То есть такое знание может принадлежать только тому, кто это знание может сам открыть, освоить и использовать. Речь не идет, разумеется, о социологии как дисциплине. Ее появление уже есть рефлексия, фиксация и оформление самого факта существования и функционирования такого научного по происхождению социального знания в социуме. Такая способность – деятельностная и историческая – не принадлежит исключительно олигархиям от флорентийской до англосаксонской. Но эти олигархии сделают все, чтобы ограничить доступ к действительности такого знания, применяемые ими меры будут носить (и носят) системный характер.

В СССР была построена социотехническая позиция научного типа, освобожденная от частного олигархического носителя. Капитал, разумеется, никуда не делся, но он был полностью огосударствлен (в чем СССР упрекали троцкисты – см. например, Т. Клифф «Госкапитализм в России»). Однако вместе с научно обоснованной позицией социотехники сверхвласть СССР получила и родовую травму социотехники, основанной на науке, – светскую веру человекобожия, неустранимые семена кризиса революционного мышления, всегда опровергающего не столько сам социальный порядок, сколько его религиозную охрану.
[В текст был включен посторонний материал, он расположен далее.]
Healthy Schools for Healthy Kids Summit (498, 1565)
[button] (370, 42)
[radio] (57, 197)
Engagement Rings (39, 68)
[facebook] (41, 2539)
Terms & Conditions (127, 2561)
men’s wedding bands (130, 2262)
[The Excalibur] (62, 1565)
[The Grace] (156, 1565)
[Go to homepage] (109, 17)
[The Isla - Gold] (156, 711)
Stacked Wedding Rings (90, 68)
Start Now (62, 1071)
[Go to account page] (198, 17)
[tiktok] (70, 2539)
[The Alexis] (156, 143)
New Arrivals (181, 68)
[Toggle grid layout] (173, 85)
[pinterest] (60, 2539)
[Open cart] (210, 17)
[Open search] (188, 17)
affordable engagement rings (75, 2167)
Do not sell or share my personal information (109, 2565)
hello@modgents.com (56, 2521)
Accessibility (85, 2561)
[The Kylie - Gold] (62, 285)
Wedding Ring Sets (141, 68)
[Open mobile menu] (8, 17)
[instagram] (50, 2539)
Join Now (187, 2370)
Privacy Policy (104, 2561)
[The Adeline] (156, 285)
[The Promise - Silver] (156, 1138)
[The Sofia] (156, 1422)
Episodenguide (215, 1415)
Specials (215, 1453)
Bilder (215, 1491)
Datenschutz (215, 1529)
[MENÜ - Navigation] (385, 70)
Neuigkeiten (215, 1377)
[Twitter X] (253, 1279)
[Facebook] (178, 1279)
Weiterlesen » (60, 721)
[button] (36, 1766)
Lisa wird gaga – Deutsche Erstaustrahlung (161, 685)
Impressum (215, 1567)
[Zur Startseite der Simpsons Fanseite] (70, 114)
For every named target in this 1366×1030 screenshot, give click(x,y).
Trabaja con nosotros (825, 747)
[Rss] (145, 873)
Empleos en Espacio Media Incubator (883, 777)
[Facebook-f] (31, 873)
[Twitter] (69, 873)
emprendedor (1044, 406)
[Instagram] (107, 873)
Откуда эта потребность в вере, если наука «все может»? Почему Робеспьер успел прийти к пониманию необходимости Верховного Существа и его культа в историческое мгновение между тем, когда казнил он и когда казнили уже его?

За первую половину XIX века этот культ уже соорудили, а к концу XX века он приобрел развитую форму двух сиамских близнецов – коммунизма и неолиберального демократизма, дерущихся за общую часть своего единого организма. Сугубая частичность, относительность и принципиальная опровергаемость научного знания стала общим местом в методологии и философии науки последней четверти XX века.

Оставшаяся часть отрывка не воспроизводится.